=== Section Start ===
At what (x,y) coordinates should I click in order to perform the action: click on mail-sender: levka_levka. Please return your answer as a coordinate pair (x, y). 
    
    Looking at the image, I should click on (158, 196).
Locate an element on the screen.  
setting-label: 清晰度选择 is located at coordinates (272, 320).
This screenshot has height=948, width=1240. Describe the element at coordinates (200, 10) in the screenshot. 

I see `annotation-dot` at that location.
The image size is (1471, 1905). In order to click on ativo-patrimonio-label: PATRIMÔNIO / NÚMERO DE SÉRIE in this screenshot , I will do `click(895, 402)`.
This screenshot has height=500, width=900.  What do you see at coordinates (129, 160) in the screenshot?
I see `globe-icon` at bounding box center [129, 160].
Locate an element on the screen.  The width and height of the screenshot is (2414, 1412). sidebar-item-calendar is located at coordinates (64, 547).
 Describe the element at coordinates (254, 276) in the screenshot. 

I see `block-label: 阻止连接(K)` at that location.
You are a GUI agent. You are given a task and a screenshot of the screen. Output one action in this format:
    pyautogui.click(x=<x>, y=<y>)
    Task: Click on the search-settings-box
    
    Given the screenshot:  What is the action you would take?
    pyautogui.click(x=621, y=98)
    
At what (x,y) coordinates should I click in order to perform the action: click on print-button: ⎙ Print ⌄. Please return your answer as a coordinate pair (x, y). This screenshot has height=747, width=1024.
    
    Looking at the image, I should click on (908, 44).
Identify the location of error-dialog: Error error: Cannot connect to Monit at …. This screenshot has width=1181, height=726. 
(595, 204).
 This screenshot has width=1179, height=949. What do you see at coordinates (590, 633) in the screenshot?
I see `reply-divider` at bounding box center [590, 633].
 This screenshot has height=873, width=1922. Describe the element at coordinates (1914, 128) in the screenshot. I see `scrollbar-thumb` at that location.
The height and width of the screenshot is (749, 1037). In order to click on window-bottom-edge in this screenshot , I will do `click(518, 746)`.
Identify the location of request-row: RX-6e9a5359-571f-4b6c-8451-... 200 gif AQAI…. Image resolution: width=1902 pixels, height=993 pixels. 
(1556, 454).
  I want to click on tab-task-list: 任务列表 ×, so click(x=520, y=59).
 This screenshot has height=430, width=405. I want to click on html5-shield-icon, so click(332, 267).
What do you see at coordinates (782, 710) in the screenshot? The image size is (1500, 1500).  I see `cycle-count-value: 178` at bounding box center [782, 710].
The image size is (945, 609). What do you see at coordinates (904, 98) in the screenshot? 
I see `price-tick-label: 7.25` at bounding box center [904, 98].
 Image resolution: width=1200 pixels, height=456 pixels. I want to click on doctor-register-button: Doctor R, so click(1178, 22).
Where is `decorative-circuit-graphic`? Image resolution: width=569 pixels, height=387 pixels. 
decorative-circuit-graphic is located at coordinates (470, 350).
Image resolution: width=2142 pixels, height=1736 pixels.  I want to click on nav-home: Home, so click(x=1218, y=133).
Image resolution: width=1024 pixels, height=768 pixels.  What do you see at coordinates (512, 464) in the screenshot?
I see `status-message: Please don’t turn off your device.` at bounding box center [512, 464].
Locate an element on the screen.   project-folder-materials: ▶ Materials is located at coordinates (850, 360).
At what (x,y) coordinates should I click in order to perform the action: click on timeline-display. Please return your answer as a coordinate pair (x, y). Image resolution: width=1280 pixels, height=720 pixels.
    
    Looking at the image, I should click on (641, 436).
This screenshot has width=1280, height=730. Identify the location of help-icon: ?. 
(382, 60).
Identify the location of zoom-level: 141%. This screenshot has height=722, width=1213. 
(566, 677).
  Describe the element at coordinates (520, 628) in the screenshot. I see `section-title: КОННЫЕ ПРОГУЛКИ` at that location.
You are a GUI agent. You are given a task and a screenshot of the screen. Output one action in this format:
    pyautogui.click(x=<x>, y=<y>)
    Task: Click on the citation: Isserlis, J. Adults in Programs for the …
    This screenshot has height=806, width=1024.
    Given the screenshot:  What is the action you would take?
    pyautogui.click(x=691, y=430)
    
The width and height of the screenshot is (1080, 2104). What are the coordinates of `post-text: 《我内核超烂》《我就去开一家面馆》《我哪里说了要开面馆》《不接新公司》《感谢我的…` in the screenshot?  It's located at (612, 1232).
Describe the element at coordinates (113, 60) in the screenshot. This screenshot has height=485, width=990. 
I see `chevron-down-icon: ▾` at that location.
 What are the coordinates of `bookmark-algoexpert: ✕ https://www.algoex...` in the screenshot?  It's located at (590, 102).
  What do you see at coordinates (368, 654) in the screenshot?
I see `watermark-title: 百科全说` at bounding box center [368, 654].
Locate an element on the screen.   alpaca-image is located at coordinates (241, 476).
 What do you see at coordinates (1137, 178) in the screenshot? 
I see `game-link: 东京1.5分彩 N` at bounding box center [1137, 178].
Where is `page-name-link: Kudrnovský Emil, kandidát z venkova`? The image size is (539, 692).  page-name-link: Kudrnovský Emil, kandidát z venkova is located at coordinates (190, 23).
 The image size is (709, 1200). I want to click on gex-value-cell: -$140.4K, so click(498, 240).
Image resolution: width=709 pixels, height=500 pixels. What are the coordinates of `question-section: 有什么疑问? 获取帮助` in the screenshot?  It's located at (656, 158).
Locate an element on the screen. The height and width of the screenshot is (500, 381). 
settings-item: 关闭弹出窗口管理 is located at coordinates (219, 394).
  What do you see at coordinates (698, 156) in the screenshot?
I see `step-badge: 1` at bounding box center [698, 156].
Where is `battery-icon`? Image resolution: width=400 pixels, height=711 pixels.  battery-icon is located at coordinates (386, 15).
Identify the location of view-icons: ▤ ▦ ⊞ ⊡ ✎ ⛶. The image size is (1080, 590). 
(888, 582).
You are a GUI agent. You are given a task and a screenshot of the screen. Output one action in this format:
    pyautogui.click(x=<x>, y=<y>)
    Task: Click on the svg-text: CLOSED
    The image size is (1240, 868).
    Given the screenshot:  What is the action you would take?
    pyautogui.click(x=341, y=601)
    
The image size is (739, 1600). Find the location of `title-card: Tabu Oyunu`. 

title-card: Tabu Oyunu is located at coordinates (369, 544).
=== Section End ===
What you will do: Switch every instance of "coordinate pair" in the listing above to "pair of coordinates" and write out the whole listing again, leaving everything else unchanged.

Task answer:
At what (x,y) coordinates should I click in order to perform the action: click on mail-sender: levka_levka. Please return your answer as a pair of coordinates (x, y). 
    
    Looking at the image, I should click on (158, 196).
Locate an element on the screen.  
setting-label: 清晰度选择 is located at coordinates (272, 320).
This screenshot has height=948, width=1240. Describe the element at coordinates (200, 10) in the screenshot. 

I see `annotation-dot` at that location.
The image size is (1471, 1905). In order to click on ativo-patrimonio-label: PATRIMÔNIO / NÚMERO DE SÉRIE in this screenshot , I will do `click(895, 402)`.
This screenshot has height=500, width=900.  What do you see at coordinates (129, 160) in the screenshot?
I see `globe-icon` at bounding box center [129, 160].
Locate an element on the screen.  The width and height of the screenshot is (2414, 1412). sidebar-item-calendar is located at coordinates (64, 547).
 Describe the element at coordinates (254, 276) in the screenshot. 

I see `block-label: 阻止连接(K)` at that location.
You are a GUI agent. You are given a task and a screenshot of the screen. Output one action in this format:
    pyautogui.click(x=<x>, y=<y>)
    Task: Click on the search-settings-box
    
    Given the screenshot:  What is the action you would take?
    pyautogui.click(x=621, y=98)
    
At what (x,y) coordinates should I click in order to perform the action: click on print-button: ⎙ Print ⌄. Please return your answer as a pair of coordinates (x, y). This screenshot has height=747, width=1024.
    
    Looking at the image, I should click on (908, 44).
Identify the location of error-dialog: Error error: Cannot connect to Monit at …. This screenshot has width=1181, height=726. 
(595, 204).
 This screenshot has width=1179, height=949. What do you see at coordinates (590, 633) in the screenshot?
I see `reply-divider` at bounding box center [590, 633].
 This screenshot has height=873, width=1922. Describe the element at coordinates (1914, 128) in the screenshot. I see `scrollbar-thumb` at that location.
The height and width of the screenshot is (749, 1037). In order to click on window-bottom-edge in this screenshot , I will do `click(518, 746)`.
Identify the location of request-row: RX-6e9a5359-571f-4b6c-8451-... 200 gif AQAI…. Image resolution: width=1902 pixels, height=993 pixels. 
(1556, 454).
  I want to click on tab-task-list: 任务列表 ×, so click(x=520, y=59).
 This screenshot has height=430, width=405. I want to click on html5-shield-icon, so click(332, 267).
What do you see at coordinates (782, 710) in the screenshot? The image size is (1500, 1500).  I see `cycle-count-value: 178` at bounding box center [782, 710].
The image size is (945, 609). What do you see at coordinates (904, 98) in the screenshot? 
I see `price-tick-label: 7.25` at bounding box center [904, 98].
 Image resolution: width=1200 pixels, height=456 pixels. I want to click on doctor-register-button: Doctor R, so click(1178, 22).
Where is `decorative-circuit-graphic`? Image resolution: width=569 pixels, height=387 pixels. 
decorative-circuit-graphic is located at coordinates (470, 350).
Image resolution: width=2142 pixels, height=1736 pixels.  I want to click on nav-home: Home, so click(x=1218, y=133).
Image resolution: width=1024 pixels, height=768 pixels.  What do you see at coordinates (512, 464) in the screenshot?
I see `status-message: Please don’t turn off your device.` at bounding box center [512, 464].
Locate an element on the screen.   project-folder-materials: ▶ Materials is located at coordinates (850, 360).
At what (x,y) coordinates should I click in order to perform the action: click on timeline-display. Please return your answer as a pair of coordinates (x, y). Image resolution: width=1280 pixels, height=720 pixels.
    
    Looking at the image, I should click on (641, 436).
This screenshot has width=1280, height=730. Identify the location of help-icon: ?. 
(382, 60).
Identify the location of zoom-level: 141%. This screenshot has height=722, width=1213. 
(566, 677).
  Describe the element at coordinates (520, 628) in the screenshot. I see `section-title: КОННЫЕ ПРОГУЛКИ` at that location.
You are a GUI agent. You are given a task and a screenshot of the screen. Output one action in this format:
    pyautogui.click(x=<x>, y=<y>)
    Task: Click on the citation: Isserlis, J. Adults in Programs for the …
    This screenshot has height=806, width=1024.
    Given the screenshot:  What is the action you would take?
    pyautogui.click(x=691, y=430)
    
The width and height of the screenshot is (1080, 2104). What are the coordinates of `post-text: 《我内核超烂》《我就去开一家面馆》《我哪里说了要开面馆》《不接新公司》《感谢我的…` in the screenshot?  It's located at (612, 1232).
Describe the element at coordinates (113, 60) in the screenshot. This screenshot has height=485, width=990. 
I see `chevron-down-icon: ▾` at that location.
 What are the coordinates of `bookmark-algoexpert: ✕ https://www.algoex...` in the screenshot?  It's located at (590, 102).
  What do you see at coordinates (368, 654) in the screenshot?
I see `watermark-title: 百科全说` at bounding box center [368, 654].
Locate an element on the screen.   alpaca-image is located at coordinates (241, 476).
 What do you see at coordinates (1137, 178) in the screenshot? 
I see `game-link: 东京1.5分彩 N` at bounding box center [1137, 178].
Where is `page-name-link: Kudrnovský Emil, kandidát z venkova`? The image size is (539, 692).  page-name-link: Kudrnovský Emil, kandidát z venkova is located at coordinates (190, 23).
 The image size is (709, 1200). I want to click on gex-value-cell: -$140.4K, so click(498, 240).
Image resolution: width=709 pixels, height=500 pixels. What are the coordinates of `question-section: 有什么疑问? 获取帮助` in the screenshot?  It's located at (656, 158).
Locate an element on the screen. The height and width of the screenshot is (500, 381). 
settings-item: 关闭弹出窗口管理 is located at coordinates (219, 394).
  What do you see at coordinates (698, 156) in the screenshot?
I see `step-badge: 1` at bounding box center [698, 156].
Where is `battery-icon`? Image resolution: width=400 pixels, height=711 pixels.  battery-icon is located at coordinates (386, 15).
Identify the location of view-icons: ▤ ▦ ⊞ ⊡ ✎ ⛶. The image size is (1080, 590). 
(888, 582).
You are a GUI agent. You are given a task and a screenshot of the screen. Output one action in this format:
    pyautogui.click(x=<x>, y=<y>)
    Task: Click on the svg-text: CLOSED
    The image size is (1240, 868).
    Given the screenshot:  What is the action you would take?
    pyautogui.click(x=341, y=601)
    
The image size is (739, 1600). Find the location of `title-card: Tabu Oyunu`. 

title-card: Tabu Oyunu is located at coordinates (369, 544).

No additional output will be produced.